Columbine & Littleton

It is the single word that forever changed the way America thought about school safety and mass shootings.

Columbine.

April 20, 1999.

Before I arrived at the University of Colorado in Boulder, a lifetime ago, I spent a year living in Littleton, Colo. That was before Columbine High School was built. Before what is now an eerily familiar script, two troubled young men walked into the school and started shooting. Before they were done, the killed 12 students and one teacher. Another 21 people were injured.

The image that forever stays with me is the line of students walking out of the school with their arms over their heads, to ensure they were not mistaken for one of the shooters.

Once I found out how much it was going to cost me to attend the University of Colorado as an out-of-state student, I had a decision to make.

It really wasn't much of a decision. I didn't have the money. So I made one of the crucial decisions of my life, at the age of 20. I decided to leave school, live and work in Colorado. In the process I became a state resident.
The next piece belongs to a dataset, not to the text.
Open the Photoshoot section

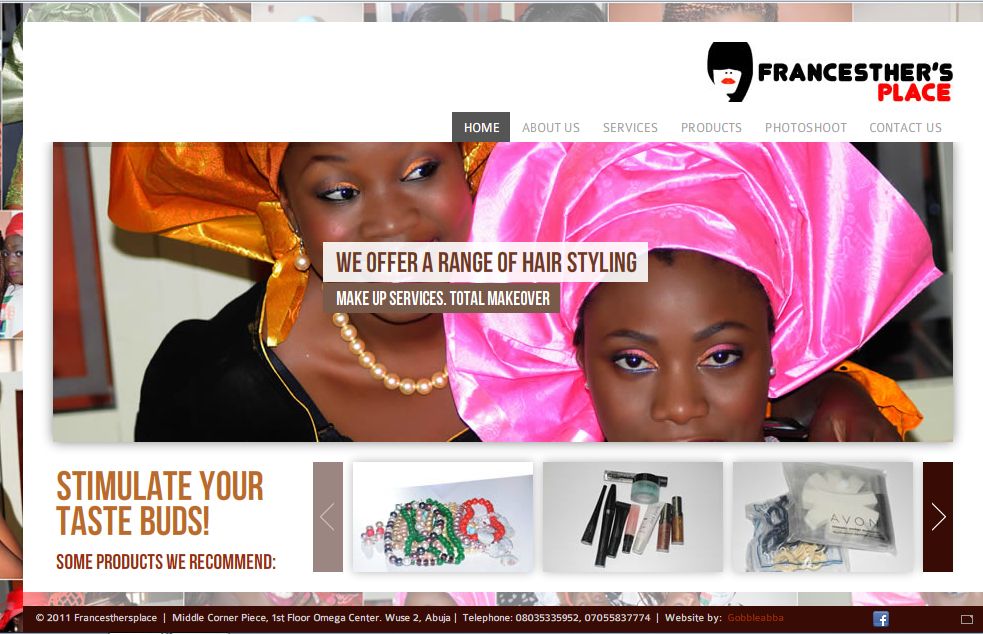[x=806, y=127]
I spent that year in Littleton, living with my older brother and his family, and quickly learning to love the Colorado life.
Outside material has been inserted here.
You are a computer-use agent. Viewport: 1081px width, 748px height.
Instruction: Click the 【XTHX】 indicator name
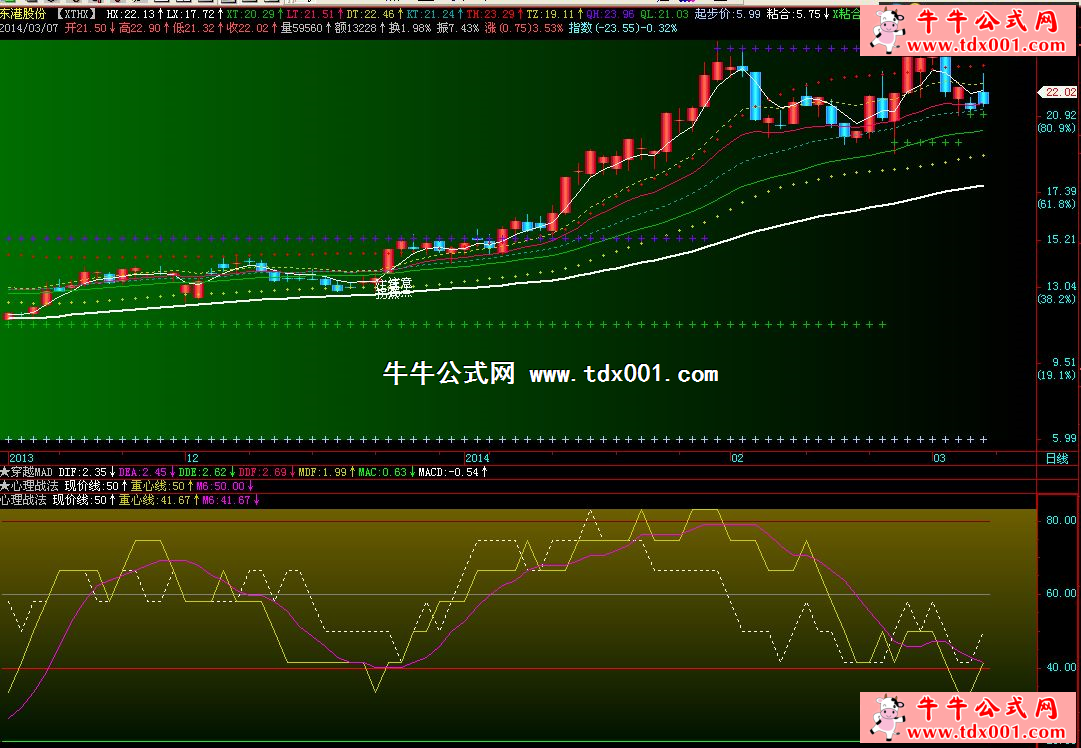pos(75,15)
This was the mid-'70's. There was still a lot of cowboy in Colorado. For a kid from the East Coast, it was a blast.

Despite coming perilously close to blowing all the money I had saved after working for a year as a waiter at the Denver Mariott on a new car that I wanted so bad I could taste it, my mother's fairly stern voice on the phone assured me that would not be a good idea.
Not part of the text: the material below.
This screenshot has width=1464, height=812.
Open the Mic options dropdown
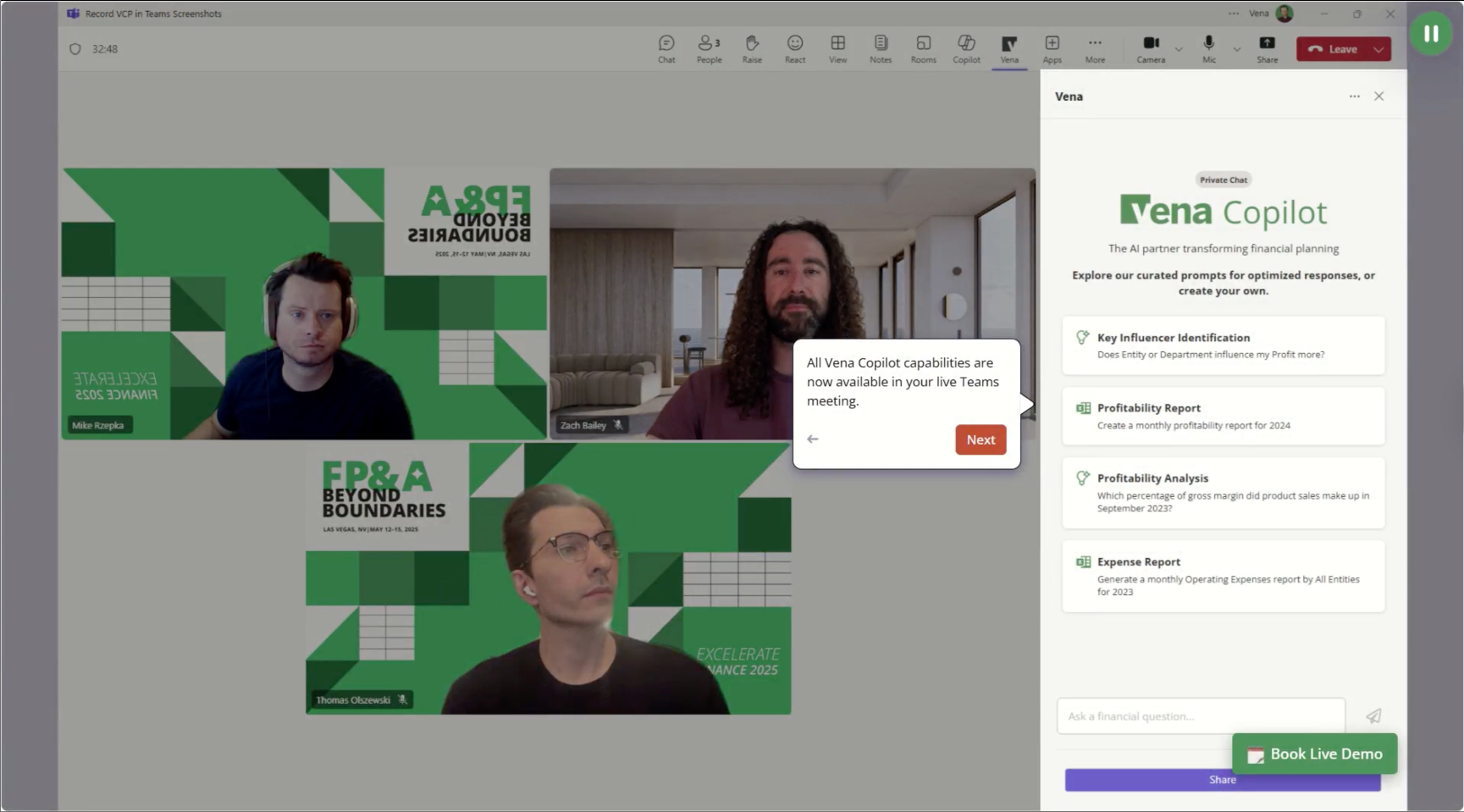point(1236,49)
I then spent two years in Boulder before packing up all my earthly belongings in the back of my brother's old Toyota pickup truck, pointing it east on I-70, and heading home.

Back east.

But I think I left a part of me in Colorado.

And I will never be able to think about Littleton without thinking about Columbine. And I will never be able to deal with the ugly memory of the Columbine shooting without thinking of the year I spent in Littleton.

For that I owe my older brother a huge thank you.

He and his family put up with me for a year.

I learned to ski, how to ride and care for a horse, and developed a keen appreciation for Coors beer.

Today kids across the country will walk out of school to note the anniversary of the Columbine shootings. One is scheduled for Haverford High. We'll be there to cover it.

My mind will be about 2,000 miles away.

Another time, another world really.

A world before Columbine.

And before what was once unthinkable could somehow come all too close to being routine.